According to Miller, the certainty of the ITC brings the cost of a Mainspring generator into their range: “With a solution like ours, and the ITC, they can build these smaller, competitively-priced resources that are sited near their load, and they can kind of take power [generation] into their own hands.”
In one instance, a municipal utility is building a 36 megawatt generator project just outside a town where a new data center is planned. “They’re concerned about being short power, and so they wanted something close to the town so that they weren’t worried about transmission and distribution,” she said.

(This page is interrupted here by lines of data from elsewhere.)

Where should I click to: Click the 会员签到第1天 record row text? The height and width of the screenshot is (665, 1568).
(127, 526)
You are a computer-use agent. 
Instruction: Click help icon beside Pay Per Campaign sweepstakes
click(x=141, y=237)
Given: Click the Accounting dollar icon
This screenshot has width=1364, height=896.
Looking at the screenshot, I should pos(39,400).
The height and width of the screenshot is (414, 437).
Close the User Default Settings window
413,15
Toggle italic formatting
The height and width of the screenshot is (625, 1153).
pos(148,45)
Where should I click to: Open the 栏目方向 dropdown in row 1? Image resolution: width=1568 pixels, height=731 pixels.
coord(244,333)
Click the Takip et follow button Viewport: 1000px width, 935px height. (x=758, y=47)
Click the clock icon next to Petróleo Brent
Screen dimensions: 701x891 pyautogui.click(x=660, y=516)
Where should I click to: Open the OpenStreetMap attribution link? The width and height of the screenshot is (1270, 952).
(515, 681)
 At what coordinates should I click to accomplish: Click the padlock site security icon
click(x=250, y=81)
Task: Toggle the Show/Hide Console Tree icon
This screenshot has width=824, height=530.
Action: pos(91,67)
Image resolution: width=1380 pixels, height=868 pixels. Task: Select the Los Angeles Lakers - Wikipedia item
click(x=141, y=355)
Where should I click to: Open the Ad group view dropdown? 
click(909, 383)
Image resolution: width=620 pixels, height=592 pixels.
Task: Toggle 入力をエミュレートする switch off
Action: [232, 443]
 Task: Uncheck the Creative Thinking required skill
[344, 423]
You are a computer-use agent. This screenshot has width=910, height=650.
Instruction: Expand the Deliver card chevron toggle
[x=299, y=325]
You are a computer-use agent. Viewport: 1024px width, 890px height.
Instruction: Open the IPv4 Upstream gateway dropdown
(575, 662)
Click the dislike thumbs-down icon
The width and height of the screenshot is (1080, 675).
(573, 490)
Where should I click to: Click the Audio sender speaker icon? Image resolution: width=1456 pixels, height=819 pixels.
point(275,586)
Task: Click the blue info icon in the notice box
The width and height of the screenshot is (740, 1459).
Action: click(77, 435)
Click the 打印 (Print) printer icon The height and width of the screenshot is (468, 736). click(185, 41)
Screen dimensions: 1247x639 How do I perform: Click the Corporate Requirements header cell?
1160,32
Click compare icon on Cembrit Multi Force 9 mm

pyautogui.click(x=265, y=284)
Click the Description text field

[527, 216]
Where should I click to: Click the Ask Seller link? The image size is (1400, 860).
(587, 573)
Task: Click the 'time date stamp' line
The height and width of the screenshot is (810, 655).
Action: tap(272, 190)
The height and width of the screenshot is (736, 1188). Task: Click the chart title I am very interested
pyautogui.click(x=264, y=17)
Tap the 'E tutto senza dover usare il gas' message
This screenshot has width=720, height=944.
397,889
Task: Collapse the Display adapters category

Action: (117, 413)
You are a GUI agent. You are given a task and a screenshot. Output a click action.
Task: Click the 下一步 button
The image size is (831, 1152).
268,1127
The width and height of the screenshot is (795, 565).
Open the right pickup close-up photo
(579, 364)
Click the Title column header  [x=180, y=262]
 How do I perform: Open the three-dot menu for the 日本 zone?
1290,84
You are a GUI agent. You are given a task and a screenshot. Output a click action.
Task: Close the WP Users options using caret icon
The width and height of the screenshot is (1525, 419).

That particular project, which isn’t yet formally announced, will run on propane in the near term, she added, but the muni plans to eventually transition to hydrogen. One key selling point for Mainspring, Miller said, was that the muni was worried about outages longer than four hours, which is the duration of most batteries on the market today. They expect the generators to be running between 10% and 30% of the time to support the local grid as the new data center comes online.
A tax credit puzzle
Heading into the reconciliation process earlier this year, Mainspring’s government affairs team was keeping an eye on several moving pieces.
First was the hoped-for extension of the tech neutral ITC. But even with the rhetoric around the need for firm power sources and the energy demands of AI, “it was very unclear which technologies would get support,” Miller said. And that uncertainty persisted right up to the final days of the process.
The initial House proposed repealing the tech neutral ITC, which would have required linear generator projects seeking to qualify to be under construction within 60 days of the law’s enactment. The final Senate version, of course, was more generous, leaving Mainspring with a longer runway than it had even under the IRA.
Another key element was the 45V hydrogen credit. As Miller told Latitude Media in May, the fate of that credit could impact how quickly Mainspring will grow, because the company has many customers looking to run green hydrogen pilots with the generators. The House version of the bill would have ended the 45V credit at the end of 2025. But a tightly coordinated effort by the hydrogen industry paid off, and the final version extended that timeline out to the end of 2027.
And then there are the foreign entity of concern restrictions. Miller said her team is waiting for additional guidance as far as those constraints go, but that Mainspring had already been working to build up a domestic supply chain that isn’t reliant on China, in part to avoid tariff uncertainty. “I don’t think we’re going to be in a situation where that’s going to impact us,” she added.